The man who contacted Kannberg, who was arrested on a third-degree assault charge, the arrest captured on video, says the police department shouldn’t have posted the video. The man’s attorney said the department should not have posted the video before the man who was arrested had his day in court.
The police department, however, says the video they posted wasn’t private, and they did it to show the patience Kannberg displayed in trying to peacefully resolve the situation.
But now let’s lighten up, because the Sterling Crispin post was partially inspired by a futuristic fiction story that I had written in September 2014. My fiction dealt with the ramifications of unintended consequences. I’ll give you an example – before I was born, people thought that television would become the great educator, bringing audiovisual education into our own homes. By the time I was born, TV was being called a vast wasteland.
In my fiction story, I postulated that unintended consequences may also affect the movement to expose bodycam footage.
While police webcams became more popular way back in 2014 after the Ferguson incident and the Ray Rice case, some people still felt that the police were hiding something. As the years went on, more and more police departments adopted transparency rules, and by the time that Kim and Steve were enjoying their bacon-infused lunch, several police departments were not only equipping every police officer and police car with a webcam, but were also providing real-time public access to these feeds. The goal in providing these feeds was to not only provide complete transparency into police operations, but also to educate the public on the dangers that police officers faced every day as they patrolled their communities.

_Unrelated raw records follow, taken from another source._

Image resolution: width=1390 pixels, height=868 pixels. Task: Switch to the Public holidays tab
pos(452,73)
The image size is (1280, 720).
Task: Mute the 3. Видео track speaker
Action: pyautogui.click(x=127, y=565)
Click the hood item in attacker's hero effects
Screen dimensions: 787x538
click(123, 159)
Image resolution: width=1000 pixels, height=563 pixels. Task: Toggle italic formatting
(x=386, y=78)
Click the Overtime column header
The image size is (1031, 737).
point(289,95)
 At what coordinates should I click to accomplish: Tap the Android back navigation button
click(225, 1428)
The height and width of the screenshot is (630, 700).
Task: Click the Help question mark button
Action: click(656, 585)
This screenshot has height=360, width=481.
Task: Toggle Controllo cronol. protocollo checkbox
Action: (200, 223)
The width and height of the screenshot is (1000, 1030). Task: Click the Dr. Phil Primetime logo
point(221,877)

As with any technological advance, however, the lofty goals of the originators were soon replaced by other goals. The streams themselves became revenue sources for the police agencies, as anyone who accessed the feeds had to sit through commercials for bail bond companies, defense attorneys, and Progressive Insurance. And the audience, rather than consisting of civil libertarians monitoring police activity, ended up as a bunch of teens watching voyeuristically.
What would Jim Conley say?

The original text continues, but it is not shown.